Le Code de commerce prévoit des cas d’exemption d’établissement et de publication des comptes consolidés et définit la notion de filiale non significative.
Dans une position récente (EC 2026-03), la Commission des études comptables de la Compagnie nationale des commissaires aux comptes (CNCC) précise les conséquences qu’il convient de tirer du transfert en France de deux holdings belges au regard de l’obligation d’établir et de publier des comptes consolidés. Le contexte de ce transfert est résumé ci-après.
En novembre de l’année N, deux holdings belges, H1 et H2, ont été transformées en sociétés par actions simplifiées.

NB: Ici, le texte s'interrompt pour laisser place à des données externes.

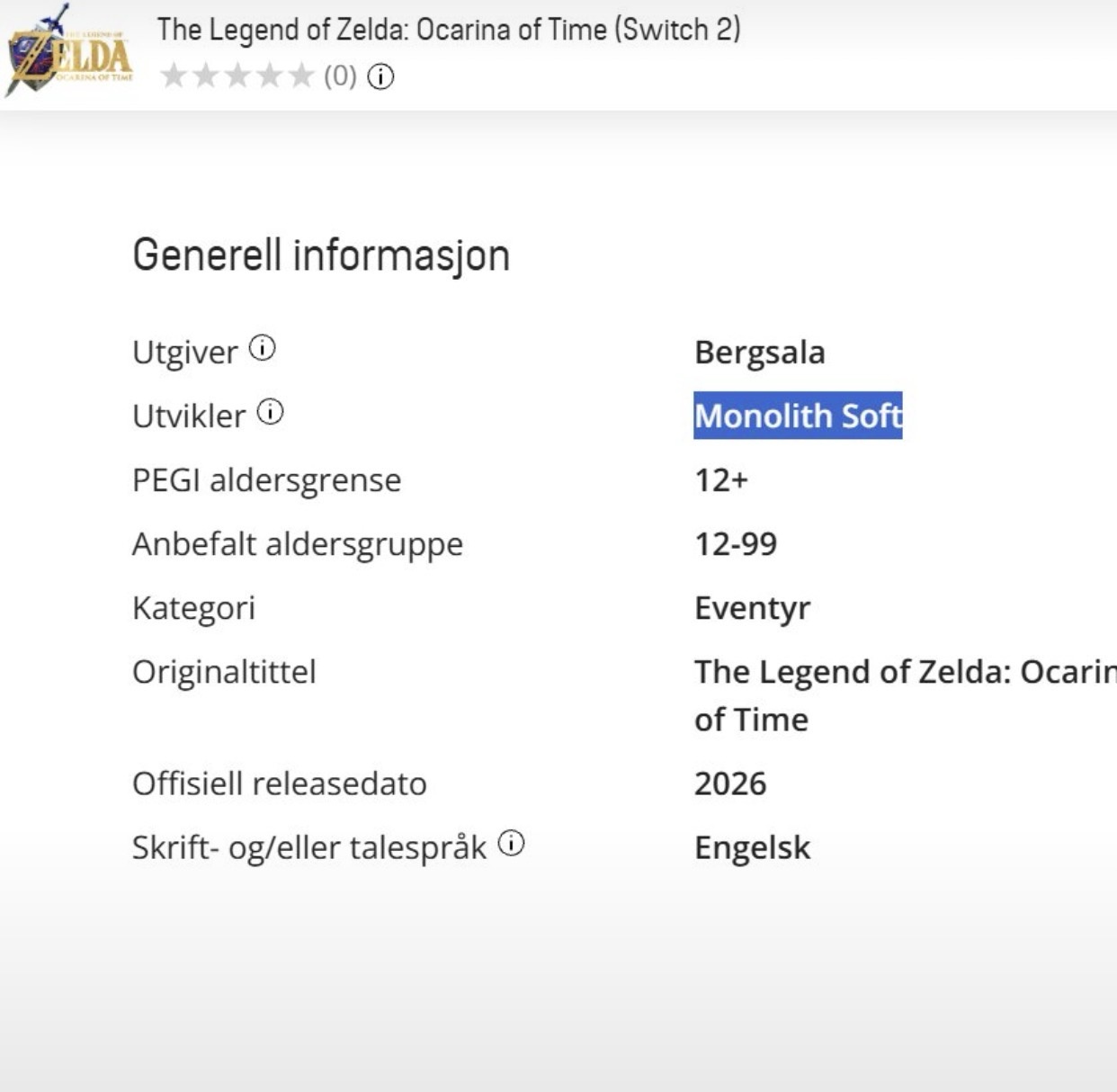Click the 12-99 recommended age value

tap(736, 544)
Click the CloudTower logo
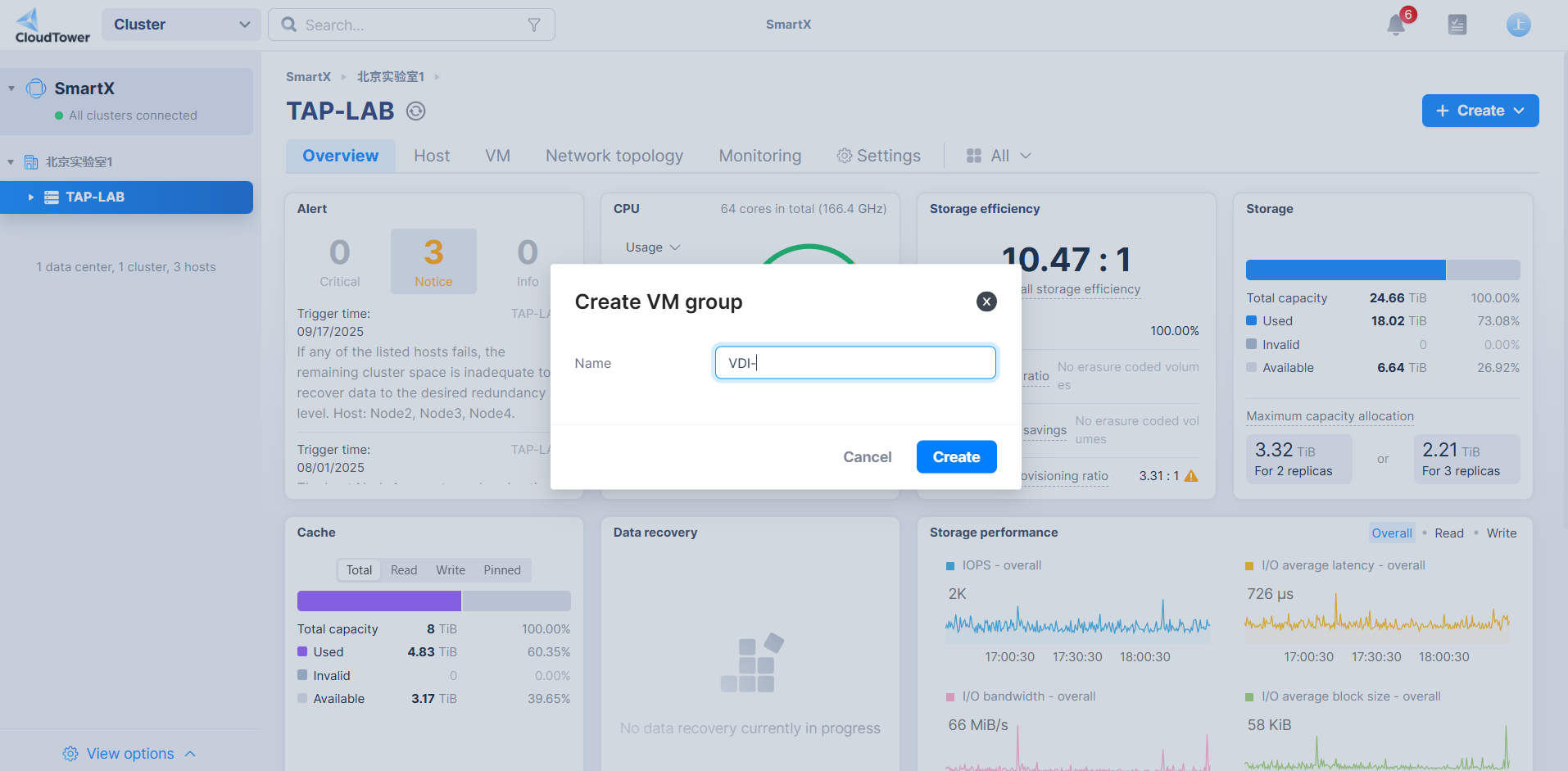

Simultanément à cette transformation, leurs sièges sociaux ont été domiciliés en France. Ces deux holdings, qui ont été créées il y a une quinzaine d’années sous forme de sociétés de droit belge, n’exercent pas d’activité opérationnelle. Depuis leur création, elles détiennent de manière stable les titres d’un sous-groupe opérationnel G et n’ont jamais établi de comptes consolidés en Belgique. La holding H1, détenue intégralement par des personnes physiques, détient la majorité du capital et des droits de vote de la holding H2. Elle clôture ses premiers comptes annuels en France au 31 décembre N. La holding H1 exerce un contrôle exclusif sur la holding H2. La holding H2 détient la majorité du capital et des droits de vote de la société mère du sous-groupe G, société française qui établit volontairement ses comptes consolidés selon le référentiel IFRS. La holding H2 exerce un contrôle exclusif sur le sous-groupe G, qui dépasse depuis plusieurs années les seuils légaux déclenchant l’obligation d’établir et de publier des comptes consolidés.